Reverse a singly linked list

This is a very classic interview question. It demonstrates the ability to work with basic data structure and pointers. The seemingly easy question has some pitfalls. Nearly every candidate starts with two temporary pointers and eventually finds out that you need three. You need to point to the current node (the one you’re handling), the previous node (so you can point back to it), and the next node (so you can prevent lost of the next node). Also, you should not forget to make the first node point to NULL.

There are two solutions to this question.
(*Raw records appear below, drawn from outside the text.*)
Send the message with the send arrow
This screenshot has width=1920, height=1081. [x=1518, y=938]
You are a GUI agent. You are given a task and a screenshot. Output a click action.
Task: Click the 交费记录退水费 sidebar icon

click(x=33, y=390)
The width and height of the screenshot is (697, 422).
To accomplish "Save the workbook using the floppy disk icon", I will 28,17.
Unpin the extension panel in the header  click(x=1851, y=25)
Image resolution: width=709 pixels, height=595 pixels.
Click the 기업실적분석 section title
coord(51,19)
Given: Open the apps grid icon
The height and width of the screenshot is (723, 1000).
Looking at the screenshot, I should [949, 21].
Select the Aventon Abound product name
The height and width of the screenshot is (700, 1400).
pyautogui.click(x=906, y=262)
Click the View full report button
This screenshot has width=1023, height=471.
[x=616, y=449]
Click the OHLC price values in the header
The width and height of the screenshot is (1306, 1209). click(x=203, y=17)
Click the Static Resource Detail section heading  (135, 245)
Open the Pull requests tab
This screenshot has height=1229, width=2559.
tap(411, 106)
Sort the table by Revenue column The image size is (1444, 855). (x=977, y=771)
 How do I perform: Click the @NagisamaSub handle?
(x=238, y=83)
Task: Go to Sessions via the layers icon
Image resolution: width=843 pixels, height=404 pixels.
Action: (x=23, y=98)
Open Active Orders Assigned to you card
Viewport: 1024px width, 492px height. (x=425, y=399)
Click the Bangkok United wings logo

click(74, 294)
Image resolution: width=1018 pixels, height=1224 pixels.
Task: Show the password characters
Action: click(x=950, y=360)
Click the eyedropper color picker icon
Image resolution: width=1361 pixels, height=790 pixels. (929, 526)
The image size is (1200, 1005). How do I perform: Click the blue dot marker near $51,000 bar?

One is iterative and the other is recursive. 

Node* reverse_iterative(Node* head) {
    Node* prev = head;
    Node* curr = head->next;
    Node* next = head->next->next;
    prev->next = NULL;

    while(curr->next) {
        curr->next = prev;
        prev = curr;
        curr = next;
        next = next->next;
    }
    curr->next = prev;
    return curr;
}

The recursive version is shown as follow:

Node* reverse(Node* prev, Node* curr) {
    // If reached the end of the list, return the head
    if(curr->next == NULL) {
        curr->next = prev;
        return curr;
    }
    // Remember the next node
    Node* next = curr->next;
    // Change current pointer to previous node
    curr->next = prev;
    return reverse(curr, next);
}

Node *reverse_recursive(Node* curr)
{
    return reverse(NULL, curr);
}

Although recursive version is more straightforward, in general we prefer the iterative version because if the list is very large, this version would fail because of stack overflow.

Note that there are some variations of this question like "How to print a singly linked list in reverse order". In this case, if we are allowed to alter the data structure, we can reverse linked list first and print it from the beginning.